現代高性能處理器以亂序執行模型（out-of-order execution model） 達到高指令平行度 (instruction-level parallelism, ILP)，然而複雜的控制電路也限制了時脈速度。主要的效能障礙包括大指令發出窗 (instruction issue window)，二次方成長的資料相依檢查電路，以及隨著導線延遲增加帶來的晶片佈局困難。我們提出瀑布執行模型（waterfall execution model）來達到亂序執行同等的性能，但以循序執行（in-order execution）控制方式來降低複電路雜度。 構想之瀑布執行模型串連一序列的單層資料驅動的執行階，稱之為 waterfall stage，以達到亂序執行效能。階層數可為任意。指令基本區塊 (basic block) 逐階下送。可執行指令在本階執行，無法此刻本階執行的指令則送往下階。前階因跳過需等待執行的指令而加速，後階因前階執行了部份指令而加速。以這種簡單持續的前進方式，瀑布模型不會被執行時間阻礙指令流的流動。理想狀態下，以足夠的階層數，指令基本區塊可以在critical path所限制的時脈數內執行完畢。 發展中的半導體技術提供了豐富的電路容量，鼓勵計算機架構充分使用這些電晶體。然而導線延遲同時限制了電路的複雜度。瀑布模型優美的設計在於規則的線路結構及極簡化的流動控制。本計劃將以三年時間探討瀑布模型及設計問題，包括瀑布模型的正規描述，參數或設計考量，實作問題，效能計算及評估，軟體環境，及可能的延伸應用。我們也將開發開放源碼的模擬器及tool chain，以作為評估及發展平台，並進以推動學界及業界的後續研究。此技術一旦證明可行，將為同等效能的最簡單設計。其模組化的設計觀念兼可應用於高效能或嵌入式處理器，同時也將是多核心時代（many-core era）的最佳處理器模型。

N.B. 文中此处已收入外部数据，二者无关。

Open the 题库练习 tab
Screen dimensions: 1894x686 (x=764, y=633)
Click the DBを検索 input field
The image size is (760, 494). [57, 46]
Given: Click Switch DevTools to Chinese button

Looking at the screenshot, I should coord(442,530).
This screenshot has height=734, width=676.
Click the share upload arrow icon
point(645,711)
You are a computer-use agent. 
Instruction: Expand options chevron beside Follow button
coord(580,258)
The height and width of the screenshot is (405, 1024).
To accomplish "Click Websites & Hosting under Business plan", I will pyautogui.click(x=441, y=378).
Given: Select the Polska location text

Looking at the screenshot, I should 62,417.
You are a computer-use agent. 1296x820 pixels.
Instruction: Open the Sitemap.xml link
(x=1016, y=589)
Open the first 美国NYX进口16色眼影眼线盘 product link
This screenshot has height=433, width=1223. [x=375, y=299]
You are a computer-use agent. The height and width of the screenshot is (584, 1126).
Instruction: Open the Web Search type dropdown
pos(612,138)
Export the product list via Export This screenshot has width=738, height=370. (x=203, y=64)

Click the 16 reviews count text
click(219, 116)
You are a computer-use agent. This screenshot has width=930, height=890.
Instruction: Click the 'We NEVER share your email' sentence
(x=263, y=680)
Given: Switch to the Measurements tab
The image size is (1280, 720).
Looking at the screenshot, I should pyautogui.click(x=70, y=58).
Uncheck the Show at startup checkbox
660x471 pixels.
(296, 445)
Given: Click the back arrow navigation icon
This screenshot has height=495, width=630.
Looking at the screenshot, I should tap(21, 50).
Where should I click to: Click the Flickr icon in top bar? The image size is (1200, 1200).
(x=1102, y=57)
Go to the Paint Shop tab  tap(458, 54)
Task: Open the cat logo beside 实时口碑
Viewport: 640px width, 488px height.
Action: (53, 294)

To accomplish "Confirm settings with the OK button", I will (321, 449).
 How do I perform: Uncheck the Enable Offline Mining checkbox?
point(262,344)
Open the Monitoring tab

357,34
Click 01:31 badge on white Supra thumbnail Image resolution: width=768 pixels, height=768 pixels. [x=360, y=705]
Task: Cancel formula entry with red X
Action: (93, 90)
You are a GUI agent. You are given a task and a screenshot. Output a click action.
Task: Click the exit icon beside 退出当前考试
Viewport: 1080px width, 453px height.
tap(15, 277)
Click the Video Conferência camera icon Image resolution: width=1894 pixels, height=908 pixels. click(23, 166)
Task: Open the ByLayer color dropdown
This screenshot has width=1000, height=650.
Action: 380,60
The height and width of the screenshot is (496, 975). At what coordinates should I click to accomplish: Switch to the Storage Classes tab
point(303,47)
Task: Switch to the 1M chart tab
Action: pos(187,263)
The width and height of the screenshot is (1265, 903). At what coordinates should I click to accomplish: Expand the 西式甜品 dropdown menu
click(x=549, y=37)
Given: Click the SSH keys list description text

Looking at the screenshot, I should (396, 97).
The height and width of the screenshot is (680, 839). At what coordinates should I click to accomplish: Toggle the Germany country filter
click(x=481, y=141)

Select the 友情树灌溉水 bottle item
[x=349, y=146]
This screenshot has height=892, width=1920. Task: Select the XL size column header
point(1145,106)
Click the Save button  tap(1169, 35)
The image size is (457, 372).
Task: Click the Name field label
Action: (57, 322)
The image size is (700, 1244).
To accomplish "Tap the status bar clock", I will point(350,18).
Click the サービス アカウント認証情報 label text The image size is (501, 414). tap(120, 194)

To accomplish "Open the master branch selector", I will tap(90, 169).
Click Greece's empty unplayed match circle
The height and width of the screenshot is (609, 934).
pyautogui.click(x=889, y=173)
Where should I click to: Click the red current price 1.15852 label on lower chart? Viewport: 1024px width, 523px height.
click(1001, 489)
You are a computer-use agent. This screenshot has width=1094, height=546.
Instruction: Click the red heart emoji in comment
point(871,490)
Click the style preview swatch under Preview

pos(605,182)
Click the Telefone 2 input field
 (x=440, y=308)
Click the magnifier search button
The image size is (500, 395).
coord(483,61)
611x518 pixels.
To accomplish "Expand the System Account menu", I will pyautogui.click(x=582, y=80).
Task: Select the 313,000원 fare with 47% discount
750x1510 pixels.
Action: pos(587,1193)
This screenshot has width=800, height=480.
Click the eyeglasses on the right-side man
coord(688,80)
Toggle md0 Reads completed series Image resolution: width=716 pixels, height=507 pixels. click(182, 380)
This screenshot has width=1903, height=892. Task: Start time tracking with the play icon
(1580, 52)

Out-of-order execution model achieves high instruction-level parallelism but control complexity impedes performance. Major performance hurdles include large issue-window size, quadratic complexity growth of data dependency check, and increased wiring delays due to difficult floor-planning. We propose a waterfall execution processor model that achieves out-of-order performance but only with in-order control complexity. Waterfall execution model concatenates a series of single-layer data-driven execution stages, number of stages being arbitrary. A basic block is sent down the stages, batch of available instructions are executed in current stage, unleashing further instructions to be executable in subsequent stage. Early stages are accelerated because the waiting instructions are skipped, and late stages are accelerated because some instructions have been executed in early stages. With simple, always-advance-one-stage instruction dispatching rule, no waterfall stall will ever occur. Ideally, with sufficient stage depth, a basic block can be executed in a number of cycles equal to its critical path depth. Current semiconductor technology offers abundant circuit capacity, encouraging architectures that utilize more transistors. And the beauty of waterfall execution model lies in its extremely regular circuit structure, and very simplified and streamlined control. This three-year project will study waterfall model and related design issues. The study will include formal description of waterfall execution model, parameter and design considerations, implementation issues, performance evaluation and calculation, software environment, and possible extensions. We will develop open-source simulator and tool chain, which will serve as the evaluation and development platform and will promote the deployment and following research of the model. This model, if proved working, will be the simplest design providing the equivalent performance. The modularized design concept can apply to both high-performance and embedded processors, and will be the best processor model in many-core era.